The risks of the sea are many; who knew they flowed up the Penobscot and into City Council chambers? Bangor councilors, however, can avoid a shipwreck in their dealings with the River Dog tour boat by adopting as their goal the return of the boat to the hands of a private operator without further damage to the city’s coffers.

Bangor entered into its relationship with the River Dog with the best of intentions: it sought a private entity to operate a cruise boat that would highlight the benefits of the city’s waterfront and the attractiveness of the Penobscot River. By March 1998, it thought it had found an operator in the Bangor Packet and Steamship Co., but even with city loans and a line of credit, the tour lasted a single season. Then came boat repairs and other expenditures, leaving the city $138,000 to the worse, a shortened season last summer and with an uncertain relationship with the boat’s owner.

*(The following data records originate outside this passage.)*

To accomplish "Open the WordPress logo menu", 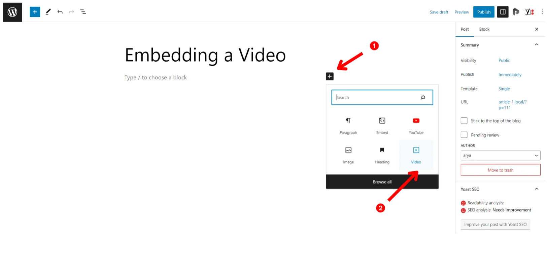I will pyautogui.click(x=12, y=12).
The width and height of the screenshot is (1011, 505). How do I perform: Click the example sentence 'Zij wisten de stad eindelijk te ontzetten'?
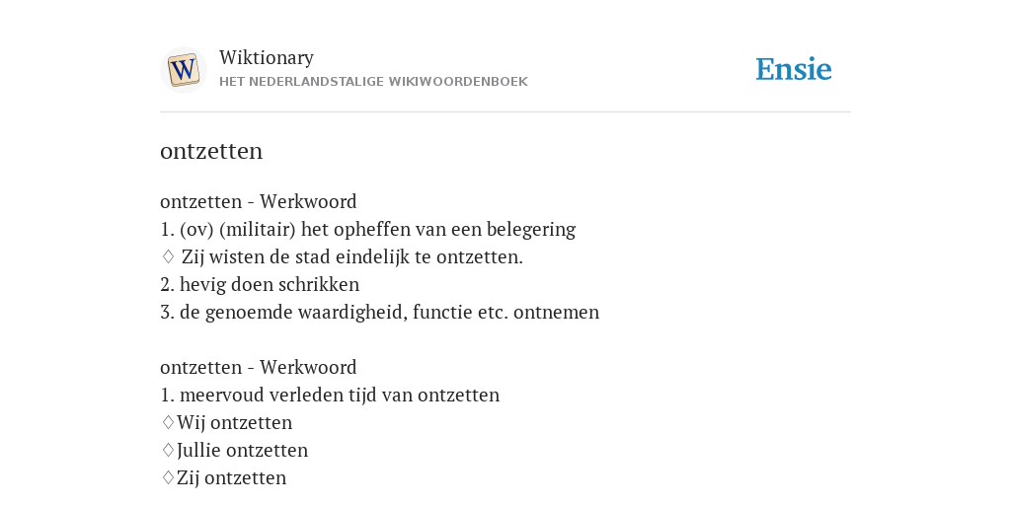(352, 257)
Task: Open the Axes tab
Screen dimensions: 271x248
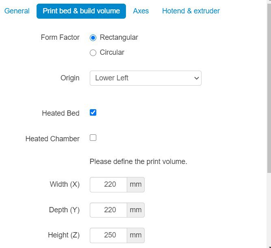Action: pyautogui.click(x=141, y=11)
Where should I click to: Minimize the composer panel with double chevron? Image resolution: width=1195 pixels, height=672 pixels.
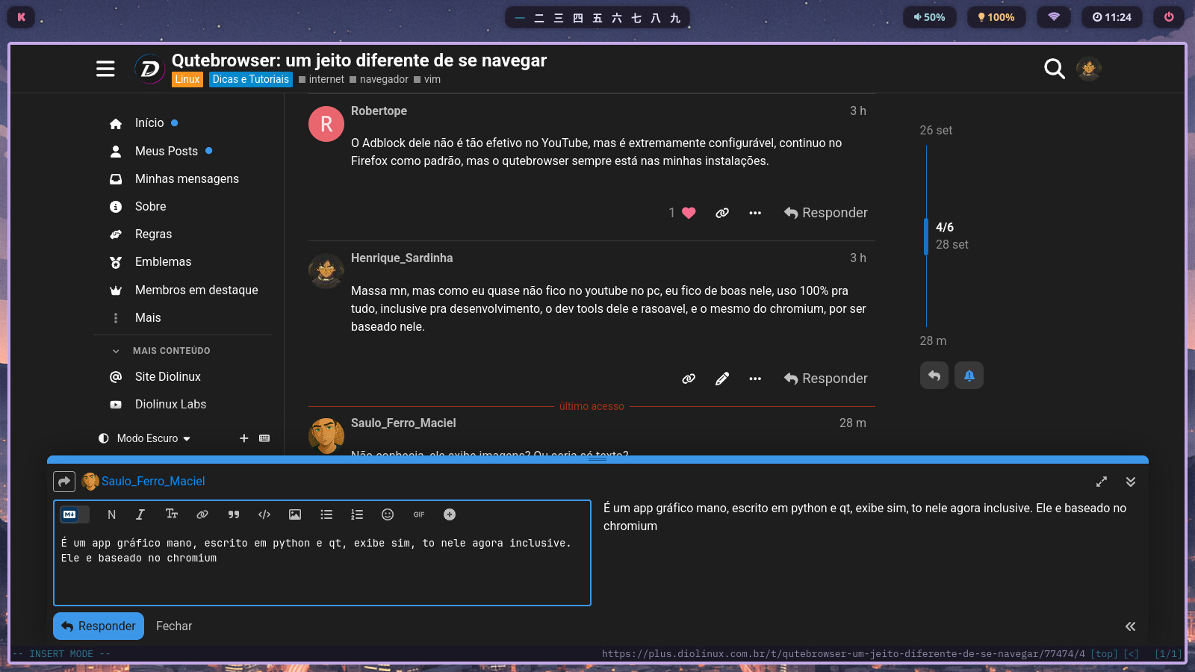pos(1130,482)
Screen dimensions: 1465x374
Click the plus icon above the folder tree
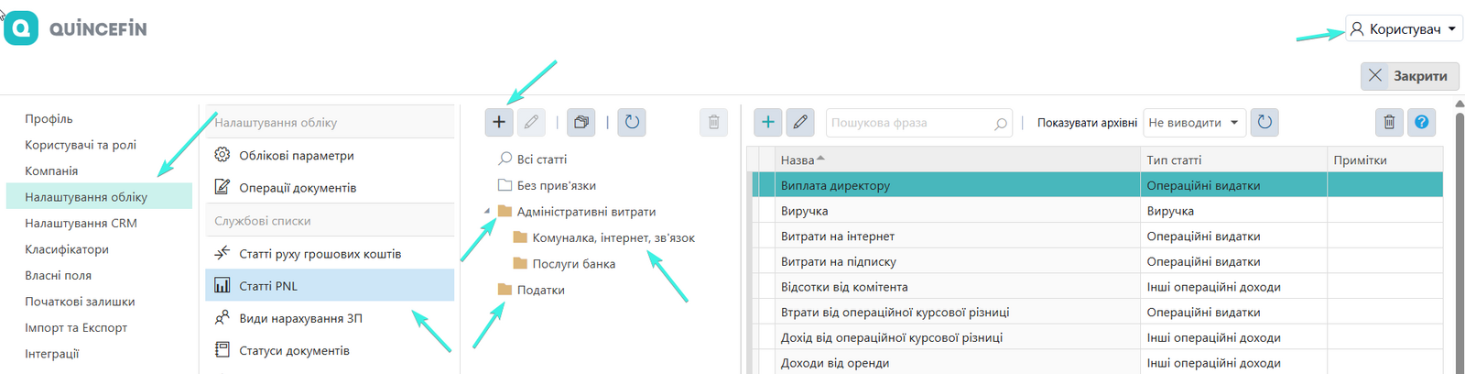click(x=499, y=122)
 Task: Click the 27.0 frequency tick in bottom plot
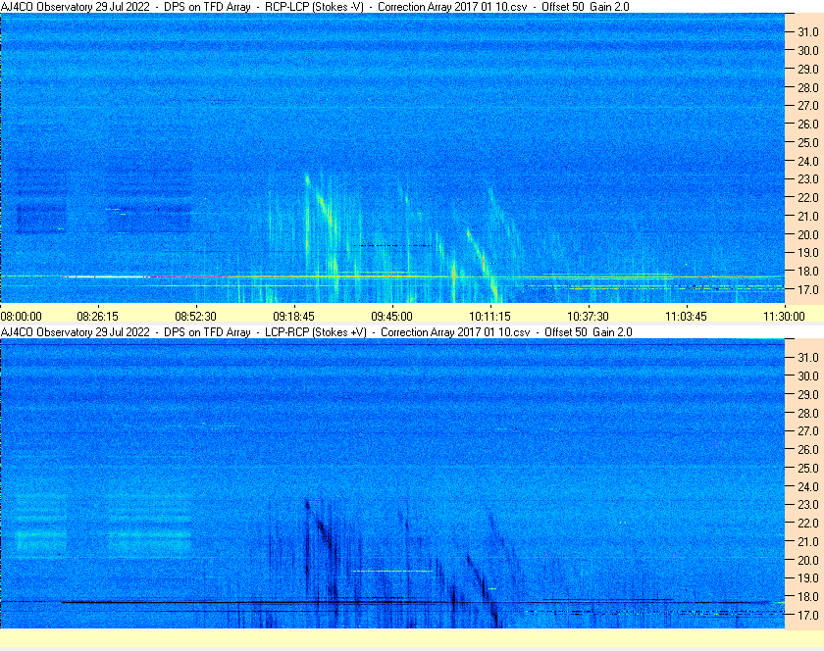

The options for Bangor are to try to operate the boat itself, buy the boat at an attractive price — as its lease may allow — then sell it to an operator at a higher price and reduce its debt, or walk away from the whole thing as quickly as is dignified. Though the city does not currently own the boat and its lease has ended, it has solicited bids for potential purchase of the boat, which it will open Dec. 29.

Plans for Bangor’s waterfront are ambitious and impressive, but they are only plans so far. A decade from now, if all goes well, it will have an attractive public space and a cruise boat would fit right in. Until then, the council is getting ahead of itself if it sees the cruise boat as an intregal part of the city’s responsibility there.

Instead, as several councilors recognize, its task is to get a firm price, with all the ancillary costs factored in, for purchasing the boat; compare that with the bid prices and purchase it only if a bid price significantly exceeds Bangor’s cost. At the very least, a bid to meet the city cost plus a pledge to continue operations here without further city investment might be considered.

But certainly, Bangor is not in a position to lose or risk losing any more money in this endeavor.